--- EXERCISE BRIEF ---
Transcribe the passage of the stability analysis below, starting with "Solving Eq. (5), we" and going on through "locally asymptotically stable.".

--- DOCUMENT EXTRACT ---

---

For \(\tau =0\), Eq. (3) becomes a quadratic equation of \(\lambda \) and takes the form

$$\begin{aligned} \lambda ^2+(a_1+a_2)\lambda +a_3 = 0. \end{aligned}$$
(5)

Solving Eq. (5), we obtain

$$\begin{aligned} \lambda =\frac{-(a_1+a_2)\pm \sqrt{\{}(a_1+a_2)^2-4a_3\}}{2}. \end{aligned}$$
(6)

Now, if

(i) \((a_1+a_2)>0\) and \(a_3>0\), then Eq. (5) has roots with negative real part and the system becomes locally asymptotically stable.

(ii) \((a_1+a_2)<0\), then the system becomes unstable.

2.1.2 Case II: \(\tau \ne 0\)

If \(\tau \ne 0\), putting \(\lambda =i\omega \) in Eq. (3), we get

$$\begin{aligned} -\omega ^2+ i a_1\omega + i a_2 \omega e^{- i\omega \tau }+a_3=0. \end{aligned}$$
(7)

Then separating the real and imaginary parts of Eq. (7), we obtained

$$\begin{aligned} -\omega ^2+\omega a_2 sin(\omega \tau )+a_3= & {} 0,\nonumber \\ a_1\omega +a_2\omega cos(\omega \tau )= & {} 0. \end{aligned}$$
(8)

Squaring and adding two equations of (8), we get

$$\begin{aligned} \omega ^4+(a_1^2-a_2^2-2a_3)\omega ^2+a_3^2=0. \end{aligned}$$
(9)

Equation (9) has two positive roots as

$$\begin{aligned} \omega _\pm =\sqrt{\frac{-(a_1^2-a_2^2-2a_3)\pm \sqrt{(a_1^2-a_2^2-2a_3)^2-4a_3^2}}{2}}, \end{aligned}$$
(10)

if the conditions \(a_1^2-a_2^2-2a_3<0\) and \((a_1^2-a_2^2-2a_3)^2-4a_3^2>0\) are satisfied.

From Eq. (8), we obtain \(\tau _n^\pm ~(n=0,1,2,...)\) corresponding to each \(\omega _\pm \) as

$$\begin{aligned} \tau _n^\pm = \frac{1}{\omega _\pm }\arccos \left( -\frac{a_1}{a_2}\right) +\frac{2n\pi }{\omega _\pm }, n=0,1,2,3,... \end{aligned}$$
(11)

From these analyses, we observe that one or more pairs of eigenvalues must present for which zero real part exists at \(\tau = \tau _n^\pm \). Now we will check the changing of the real part when \(\tau \) passes through \(\tau _n^\pm \). The rate of change of the real part of eigenvalue at \(\tau _n^\pm \) is called the transversality condition.

---

--- DATASET EXCERPTS ---
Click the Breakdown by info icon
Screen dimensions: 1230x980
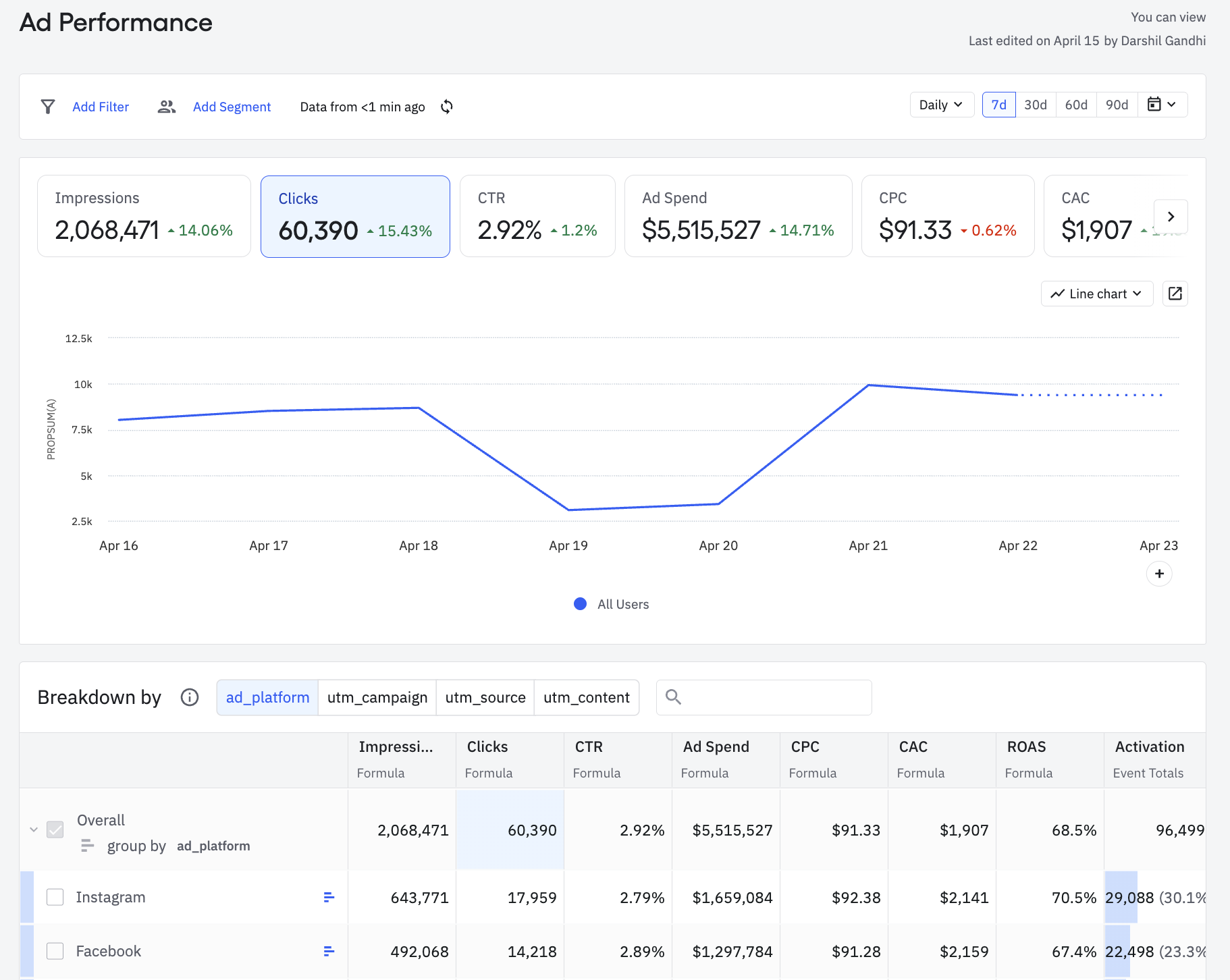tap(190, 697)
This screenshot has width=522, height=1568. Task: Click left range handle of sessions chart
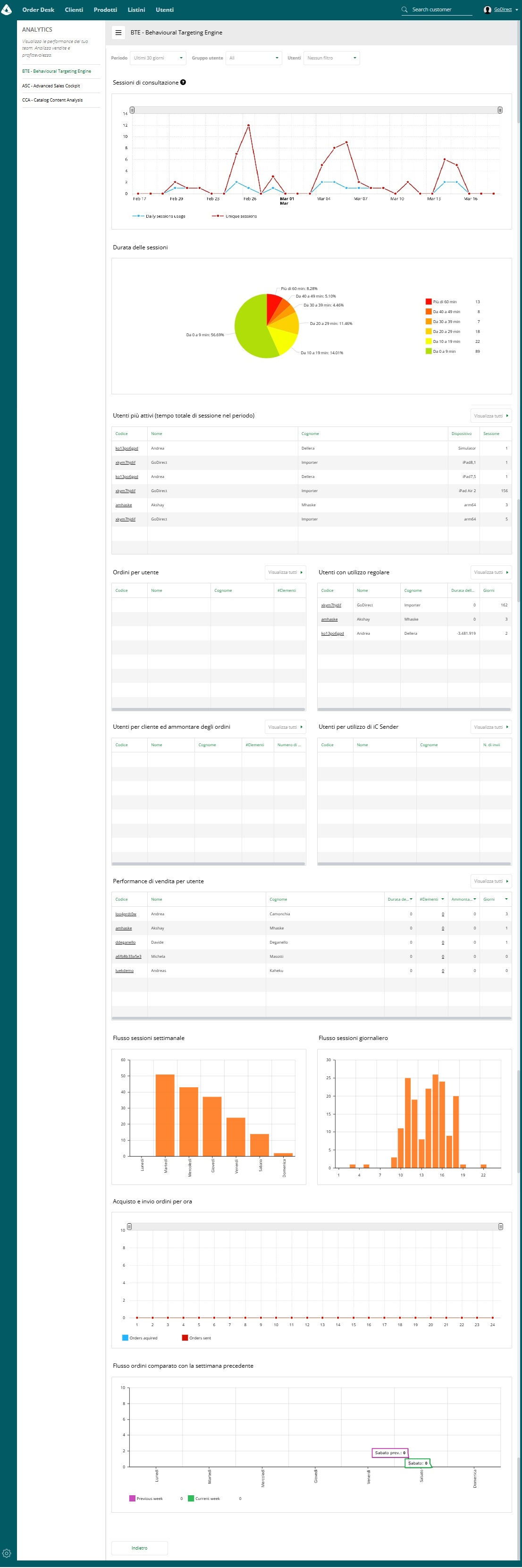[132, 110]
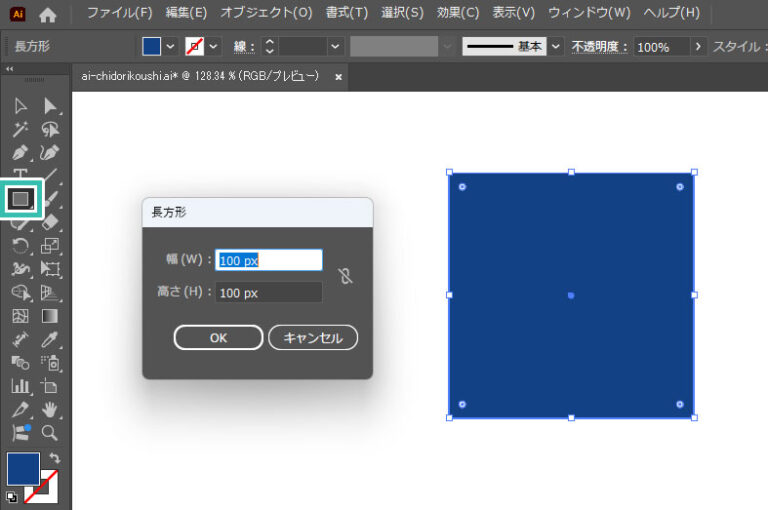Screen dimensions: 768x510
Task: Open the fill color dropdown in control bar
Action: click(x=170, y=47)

---

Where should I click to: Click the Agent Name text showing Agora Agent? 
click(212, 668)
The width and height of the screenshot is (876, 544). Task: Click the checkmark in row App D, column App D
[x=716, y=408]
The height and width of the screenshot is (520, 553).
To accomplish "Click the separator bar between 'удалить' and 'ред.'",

---

--- FULL ANSWER ---
Solving Eq. (5), we obtain

$$\begin{aligned} \lambda =\frac{-(a_1+a_2)\pm \sqrt{\{}(a_1+a_2)^2-4a_3\}}{2}. \end{aligned}$$
(6)

Now, if

(i) \((a_1+a_2)>0\) and \(a_3>0\), then Eq. (5) has roots with negative real part and the system becomes locally asymptotically stable.